§ What is required:
Restate the data below word for word, omitting pictures.

§ Dataset records:
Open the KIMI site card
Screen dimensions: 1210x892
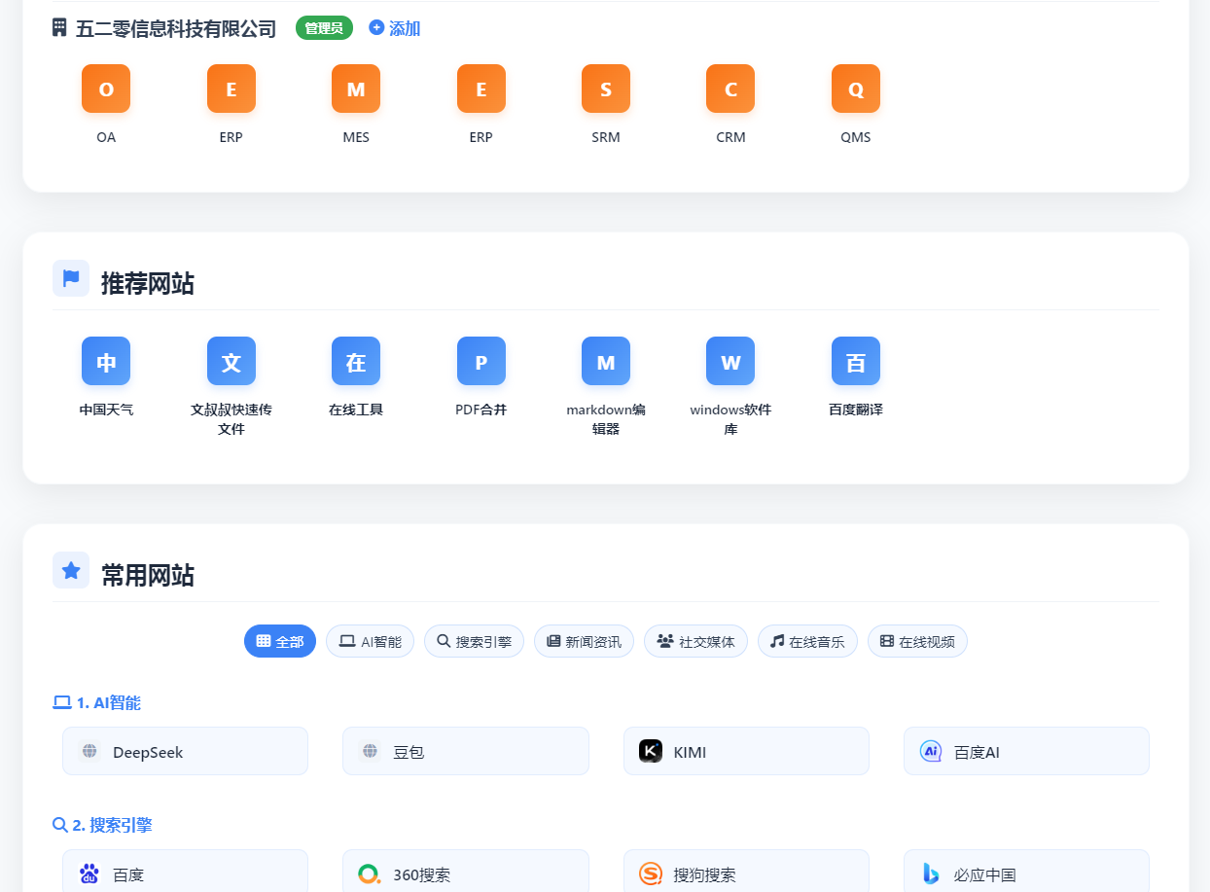tap(746, 751)
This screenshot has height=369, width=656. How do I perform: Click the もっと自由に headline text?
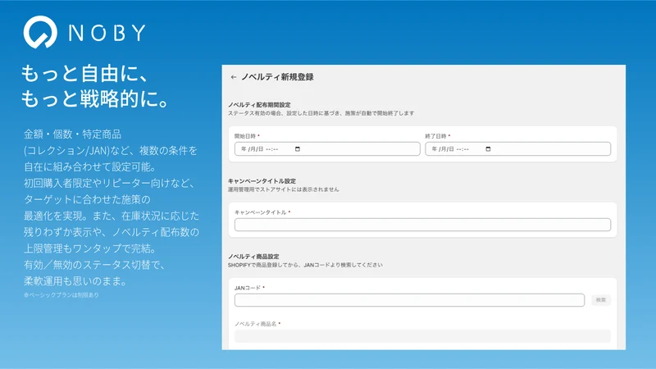(85, 73)
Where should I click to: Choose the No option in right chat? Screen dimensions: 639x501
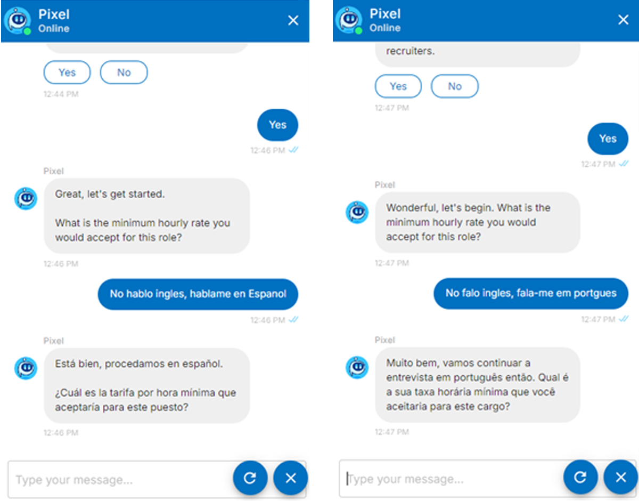(455, 86)
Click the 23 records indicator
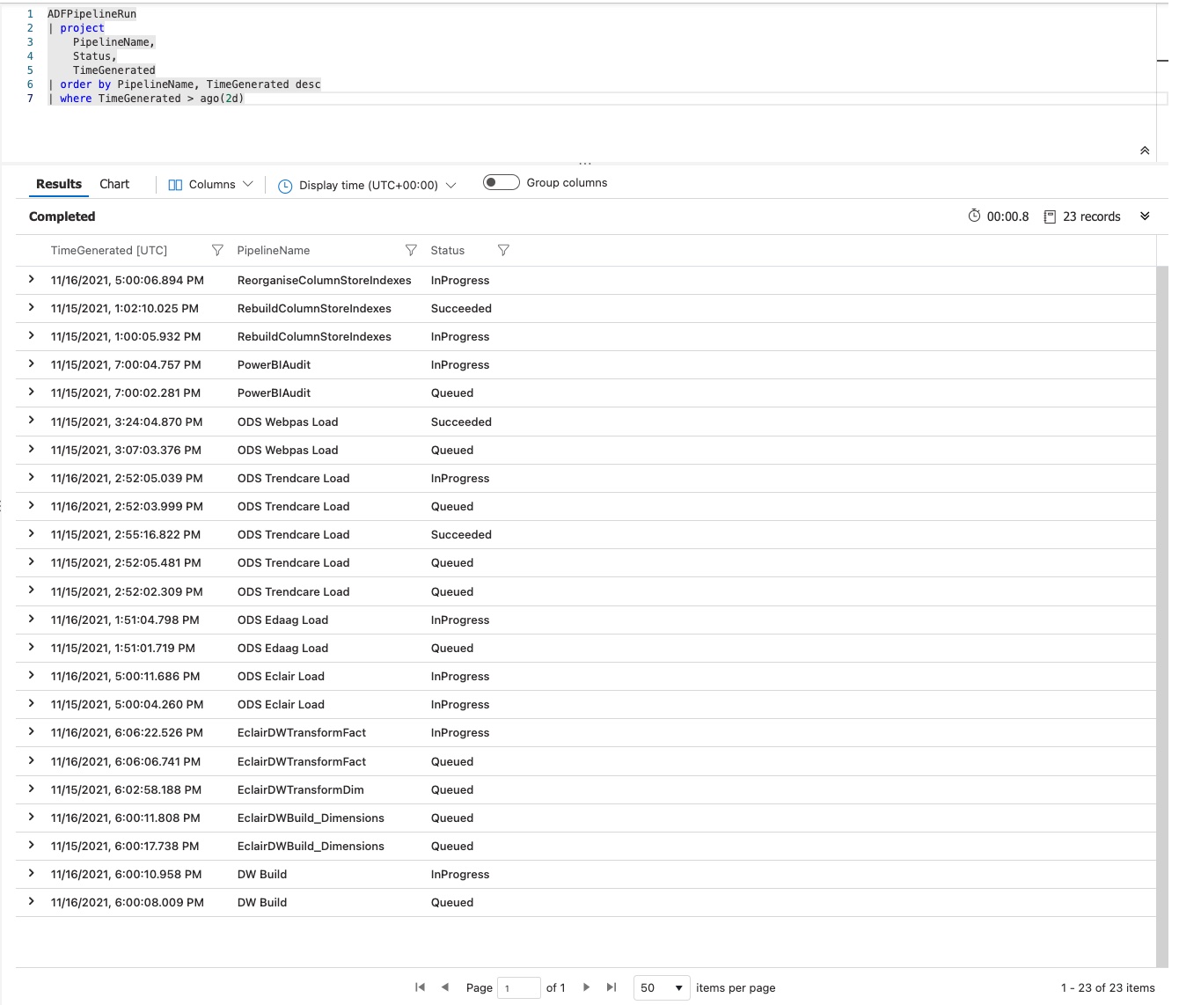Image resolution: width=1179 pixels, height=1005 pixels. pos(1091,216)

§ Exercise solution:
Open the KIMI site card
Screen dimensions: 1210x892
tap(746, 751)
This screenshot has height=369, width=656. How do I perform: Click the もっと自由に headline text?
(85, 73)
Where should I click to: Choose the No option in right chat? Screen dimensions: 639x501
(455, 86)
Click the 23 records indicator
Image resolution: width=1179 pixels, height=1005 pixels. pos(1091,216)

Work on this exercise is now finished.